When we as investors begin to look into companies that are not widely covered and that seem boring or obscure, we might be surprised at what we find. We can find some real gems that can provide us with real opportunity to make good returns.

This is kind of the case with Labrador Iron Ore Royalty Corporation (TSX:LIF), and despite the fact that the stock has done exceptionally well in the last year, in my view, it is still a great addition to the portfolios of investors who are looking for a nice dividend yield, security of the dividend, and capital appreciation.

The stock has been on a tear in the last year, as iron ore has strengthened coming off its lows in 2015, and I see no reason why this upward trajectory should stop. And, as would be expected, Labrador Iron has rallied off strength in iron ore prices; its stock has doubled in the last year in line with the increase in the commodity.

The price of iron ore has almost doubled since the beginning of 2016 and currently stands at approximately $80 per tonne. This compares to lows of approximately $40 per tonne back in 2015 and, in its heyday, highs of over $180 per tonne.

As a reminder, Labrador Iron’s income is entirely dependent on Iron Ore Company of Canada (IOC), of which it owns a 15.1% interest in, it owns mining leases and licenses covering 18,200 hectares of land near Labrador City, from which it collects a 7% royalty, and receives a $0.10-per tonne commission on the product sold by IOC.

These are key points that form the bullish case for Labrador Iron.

Labrador Iron continues to receive a premium on it pellets sold — a reflection of its high-quality ore. In the third quarter of 2016, Labrador Iron received a +30% premium over the spot price for its pellets.
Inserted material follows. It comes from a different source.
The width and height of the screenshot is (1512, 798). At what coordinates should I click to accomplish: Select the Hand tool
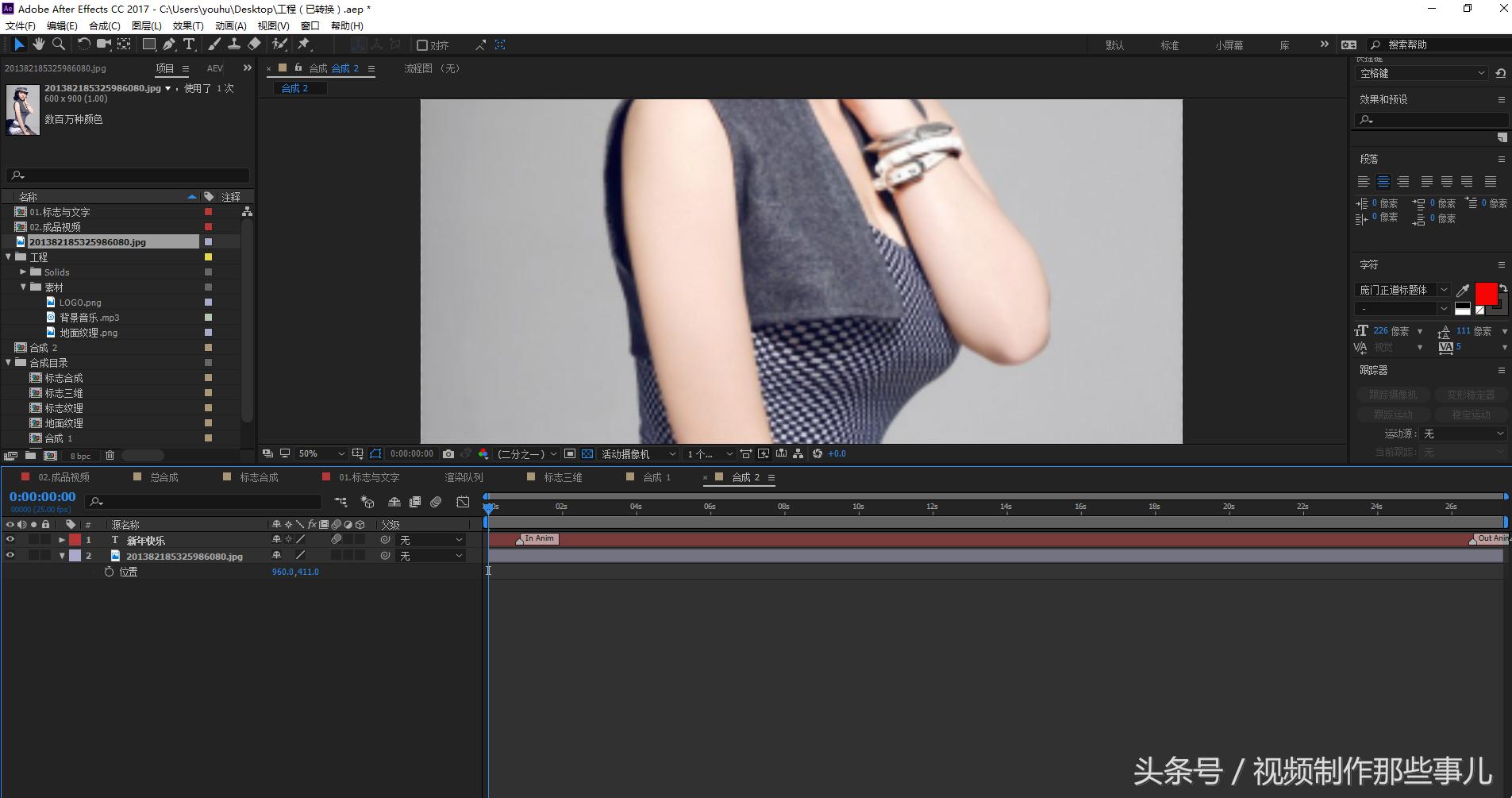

Although the dividend yield has come down in recent months due to the capital appreciation of the stock, it still stands at an attractive 5.2%. This compares to a +8% yield earlier this year.

Costs continue to come down, and production is on an upward trend. After a 20% decrease in unit costs in 2015, 2016 will see costs remain relatively flat. Production is expected to show an increase of 5% in 2016 and will exceed 20 million tonnes in 2017.

The company will be reporting its year-end 2016 results on March 2. The company is expected to see a continued decrease in unit costs, and significantly higher iron ore prices should be realized. Stay tuned.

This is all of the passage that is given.